Stored items:

########################################

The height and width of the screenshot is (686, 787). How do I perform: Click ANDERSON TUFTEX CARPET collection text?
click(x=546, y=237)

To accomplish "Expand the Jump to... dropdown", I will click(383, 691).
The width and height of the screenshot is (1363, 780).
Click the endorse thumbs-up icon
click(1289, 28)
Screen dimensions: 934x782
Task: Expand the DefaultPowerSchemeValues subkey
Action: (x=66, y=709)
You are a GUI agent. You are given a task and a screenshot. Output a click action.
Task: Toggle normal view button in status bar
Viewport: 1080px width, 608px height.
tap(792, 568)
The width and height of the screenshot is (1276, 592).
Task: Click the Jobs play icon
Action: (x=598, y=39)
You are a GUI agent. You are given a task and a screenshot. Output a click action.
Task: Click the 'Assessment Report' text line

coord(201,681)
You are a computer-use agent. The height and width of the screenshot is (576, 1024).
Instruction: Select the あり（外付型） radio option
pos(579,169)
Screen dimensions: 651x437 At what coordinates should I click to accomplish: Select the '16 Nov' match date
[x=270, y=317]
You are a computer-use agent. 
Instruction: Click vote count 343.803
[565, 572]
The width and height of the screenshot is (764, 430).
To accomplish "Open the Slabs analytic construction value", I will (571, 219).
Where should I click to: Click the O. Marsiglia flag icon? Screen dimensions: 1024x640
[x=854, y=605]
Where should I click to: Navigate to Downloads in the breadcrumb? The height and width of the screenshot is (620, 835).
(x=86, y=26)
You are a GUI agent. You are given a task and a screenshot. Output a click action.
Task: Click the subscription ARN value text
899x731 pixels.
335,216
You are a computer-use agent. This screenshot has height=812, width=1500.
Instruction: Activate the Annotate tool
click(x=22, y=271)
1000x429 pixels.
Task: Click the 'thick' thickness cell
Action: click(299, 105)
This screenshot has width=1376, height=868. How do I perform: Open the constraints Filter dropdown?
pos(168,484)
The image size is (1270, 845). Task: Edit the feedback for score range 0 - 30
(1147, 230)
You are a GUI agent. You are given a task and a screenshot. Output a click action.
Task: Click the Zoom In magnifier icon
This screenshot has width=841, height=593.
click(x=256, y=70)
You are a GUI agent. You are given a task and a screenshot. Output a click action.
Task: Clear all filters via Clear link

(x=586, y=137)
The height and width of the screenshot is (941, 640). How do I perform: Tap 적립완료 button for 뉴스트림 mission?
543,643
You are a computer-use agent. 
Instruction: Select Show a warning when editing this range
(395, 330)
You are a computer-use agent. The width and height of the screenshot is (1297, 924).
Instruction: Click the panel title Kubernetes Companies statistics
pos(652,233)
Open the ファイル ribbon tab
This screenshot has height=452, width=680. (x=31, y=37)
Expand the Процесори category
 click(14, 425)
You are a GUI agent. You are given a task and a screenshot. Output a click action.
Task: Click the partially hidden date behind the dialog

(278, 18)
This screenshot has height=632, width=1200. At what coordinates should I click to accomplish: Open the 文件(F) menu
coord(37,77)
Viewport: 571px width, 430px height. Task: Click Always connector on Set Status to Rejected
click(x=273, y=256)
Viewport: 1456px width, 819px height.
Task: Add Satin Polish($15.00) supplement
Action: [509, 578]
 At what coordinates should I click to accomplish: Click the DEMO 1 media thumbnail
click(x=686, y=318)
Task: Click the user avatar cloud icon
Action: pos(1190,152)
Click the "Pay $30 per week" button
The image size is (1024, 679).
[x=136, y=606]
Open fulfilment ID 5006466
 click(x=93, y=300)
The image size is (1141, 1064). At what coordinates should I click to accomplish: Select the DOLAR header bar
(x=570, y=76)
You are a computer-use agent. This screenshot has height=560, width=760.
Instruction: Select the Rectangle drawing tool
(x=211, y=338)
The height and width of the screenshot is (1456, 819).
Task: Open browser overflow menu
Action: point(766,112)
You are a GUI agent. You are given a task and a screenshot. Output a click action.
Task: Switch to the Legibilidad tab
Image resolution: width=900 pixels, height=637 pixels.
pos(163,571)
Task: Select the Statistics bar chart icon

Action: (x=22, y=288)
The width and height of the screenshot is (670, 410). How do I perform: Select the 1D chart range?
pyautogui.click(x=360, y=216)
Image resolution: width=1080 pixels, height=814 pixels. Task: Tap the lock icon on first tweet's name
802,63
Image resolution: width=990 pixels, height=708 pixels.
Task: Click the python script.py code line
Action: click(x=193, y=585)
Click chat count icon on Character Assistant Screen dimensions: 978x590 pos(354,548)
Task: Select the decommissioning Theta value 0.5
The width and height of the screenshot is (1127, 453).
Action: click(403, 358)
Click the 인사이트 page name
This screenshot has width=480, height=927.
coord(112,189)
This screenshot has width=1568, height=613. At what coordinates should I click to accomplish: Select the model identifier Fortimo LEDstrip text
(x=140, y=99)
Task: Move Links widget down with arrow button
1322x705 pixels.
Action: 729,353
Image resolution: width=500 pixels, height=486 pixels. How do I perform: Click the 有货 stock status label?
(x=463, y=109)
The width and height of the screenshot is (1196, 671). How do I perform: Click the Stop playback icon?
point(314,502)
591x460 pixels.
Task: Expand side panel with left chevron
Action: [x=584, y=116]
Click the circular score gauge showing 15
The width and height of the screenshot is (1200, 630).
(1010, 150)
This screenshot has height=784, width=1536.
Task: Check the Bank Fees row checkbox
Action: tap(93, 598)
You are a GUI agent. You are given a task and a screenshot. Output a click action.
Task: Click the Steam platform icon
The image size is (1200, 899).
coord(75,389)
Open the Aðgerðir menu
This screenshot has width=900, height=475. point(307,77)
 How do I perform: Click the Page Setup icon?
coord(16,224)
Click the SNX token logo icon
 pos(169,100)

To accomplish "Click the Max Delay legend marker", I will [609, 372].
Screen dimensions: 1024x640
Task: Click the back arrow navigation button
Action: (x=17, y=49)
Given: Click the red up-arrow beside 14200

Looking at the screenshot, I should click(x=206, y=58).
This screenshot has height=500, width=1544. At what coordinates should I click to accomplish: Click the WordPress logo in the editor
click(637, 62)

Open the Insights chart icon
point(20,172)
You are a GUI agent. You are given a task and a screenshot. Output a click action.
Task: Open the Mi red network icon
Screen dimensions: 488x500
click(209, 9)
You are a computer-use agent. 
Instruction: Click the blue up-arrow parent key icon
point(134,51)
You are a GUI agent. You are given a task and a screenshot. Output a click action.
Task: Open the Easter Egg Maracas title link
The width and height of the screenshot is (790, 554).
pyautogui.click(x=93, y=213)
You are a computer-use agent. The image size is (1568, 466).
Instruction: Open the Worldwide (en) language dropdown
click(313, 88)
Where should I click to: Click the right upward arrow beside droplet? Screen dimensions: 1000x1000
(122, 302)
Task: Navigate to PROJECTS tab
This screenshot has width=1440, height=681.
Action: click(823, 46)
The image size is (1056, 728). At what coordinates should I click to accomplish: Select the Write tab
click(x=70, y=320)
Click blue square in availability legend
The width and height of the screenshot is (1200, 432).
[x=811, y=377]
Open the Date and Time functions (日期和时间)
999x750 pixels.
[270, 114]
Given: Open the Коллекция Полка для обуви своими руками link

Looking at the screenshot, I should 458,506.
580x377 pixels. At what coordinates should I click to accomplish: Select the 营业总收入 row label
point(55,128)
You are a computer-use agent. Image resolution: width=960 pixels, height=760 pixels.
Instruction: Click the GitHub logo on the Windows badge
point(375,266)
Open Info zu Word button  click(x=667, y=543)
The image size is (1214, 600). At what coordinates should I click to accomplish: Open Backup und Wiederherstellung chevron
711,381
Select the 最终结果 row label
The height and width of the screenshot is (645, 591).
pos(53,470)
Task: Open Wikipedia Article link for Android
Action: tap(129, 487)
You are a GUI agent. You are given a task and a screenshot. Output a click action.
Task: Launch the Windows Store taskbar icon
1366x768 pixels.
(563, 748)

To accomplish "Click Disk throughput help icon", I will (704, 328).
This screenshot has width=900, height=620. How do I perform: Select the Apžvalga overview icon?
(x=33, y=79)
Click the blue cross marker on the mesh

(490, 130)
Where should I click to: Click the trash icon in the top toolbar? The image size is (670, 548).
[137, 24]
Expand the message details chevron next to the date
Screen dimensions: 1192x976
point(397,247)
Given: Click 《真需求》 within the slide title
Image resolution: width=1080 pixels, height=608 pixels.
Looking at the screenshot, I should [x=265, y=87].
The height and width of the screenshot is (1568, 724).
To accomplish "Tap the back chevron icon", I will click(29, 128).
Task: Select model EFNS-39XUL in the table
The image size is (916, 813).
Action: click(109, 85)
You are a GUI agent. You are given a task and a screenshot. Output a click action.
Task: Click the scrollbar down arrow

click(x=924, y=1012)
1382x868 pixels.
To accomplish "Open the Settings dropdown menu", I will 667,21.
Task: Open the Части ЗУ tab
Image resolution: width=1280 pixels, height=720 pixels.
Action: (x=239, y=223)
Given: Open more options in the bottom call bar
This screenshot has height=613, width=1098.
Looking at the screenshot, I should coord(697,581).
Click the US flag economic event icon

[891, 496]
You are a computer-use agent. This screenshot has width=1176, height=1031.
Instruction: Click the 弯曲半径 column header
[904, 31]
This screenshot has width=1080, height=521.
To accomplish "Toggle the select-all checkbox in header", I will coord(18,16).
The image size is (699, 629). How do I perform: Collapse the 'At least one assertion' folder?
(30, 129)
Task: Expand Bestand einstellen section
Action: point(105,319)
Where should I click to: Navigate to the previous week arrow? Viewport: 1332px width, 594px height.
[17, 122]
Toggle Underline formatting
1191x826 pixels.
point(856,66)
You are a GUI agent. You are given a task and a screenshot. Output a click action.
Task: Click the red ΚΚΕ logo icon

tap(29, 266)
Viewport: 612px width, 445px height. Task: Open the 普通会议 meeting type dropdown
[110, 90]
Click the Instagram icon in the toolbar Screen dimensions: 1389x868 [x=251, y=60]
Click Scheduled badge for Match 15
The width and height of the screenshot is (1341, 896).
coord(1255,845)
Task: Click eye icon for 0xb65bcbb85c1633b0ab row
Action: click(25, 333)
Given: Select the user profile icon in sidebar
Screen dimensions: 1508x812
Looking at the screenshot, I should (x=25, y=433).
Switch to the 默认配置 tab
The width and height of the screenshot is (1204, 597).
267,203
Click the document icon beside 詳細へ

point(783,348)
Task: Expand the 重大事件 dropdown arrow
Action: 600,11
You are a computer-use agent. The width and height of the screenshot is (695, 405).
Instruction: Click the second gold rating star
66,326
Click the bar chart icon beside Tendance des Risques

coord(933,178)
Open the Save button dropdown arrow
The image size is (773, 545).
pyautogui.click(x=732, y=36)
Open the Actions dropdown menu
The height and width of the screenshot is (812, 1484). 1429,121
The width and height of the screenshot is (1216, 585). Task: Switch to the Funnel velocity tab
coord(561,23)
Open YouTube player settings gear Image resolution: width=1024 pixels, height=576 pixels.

########################################

TASK OBJECTIVE:
Taking the entries above, write out exactly each line from the one holding "The image size is (1056, 728)." to the one holding "The height and width of the screenshot is (1568, 724).", both included, and stop there.

FINAL ANSWER:
The image size is (1056, 728). At what coordinates should I click to accomplish: Select the Write tab
click(x=70, y=320)
Click blue square in availability legend
The width and height of the screenshot is (1200, 432).
[x=811, y=377]
Open the Date and Time functions (日期和时间)
999x750 pixels.
[270, 114]
Given: Open the Коллекция Полка для обуви своими руками link

Looking at the screenshot, I should 458,506.
580x377 pixels. At what coordinates should I click to accomplish: Select the 营业总收入 row label
point(55,128)
You are a computer-use agent. Image resolution: width=960 pixels, height=760 pixels.
Instruction: Click the GitHub logo on the Windows badge
point(375,266)
Open Info zu Word button  click(x=667, y=543)
The image size is (1214, 600). At what coordinates should I click to accomplish: Open Backup und Wiederherstellung chevron
711,381
Select the 最终结果 row label
The height and width of the screenshot is (645, 591).
pos(53,470)
Task: Open Wikipedia Article link for Android
Action: tap(129, 487)
You are a GUI agent. You are given a task and a screenshot. Output a click action.
Task: Launch the Windows Store taskbar icon
1366x768 pixels.
(563, 748)

To accomplish "Click Disk throughput help icon", I will (704, 328).
This screenshot has width=900, height=620. How do I perform: Select the Apžvalga overview icon?
(x=33, y=79)
Click the blue cross marker on the mesh

(490, 130)
Where should I click to: Click the trash icon in the top toolbar? The image size is (670, 548).
[137, 24]
Expand the message details chevron next to the date
Screen dimensions: 1192x976
point(397,247)
Given: Click 《真需求》 within the slide title
Image resolution: width=1080 pixels, height=608 pixels.
Looking at the screenshot, I should [x=265, y=87].
The height and width of the screenshot is (1568, 724).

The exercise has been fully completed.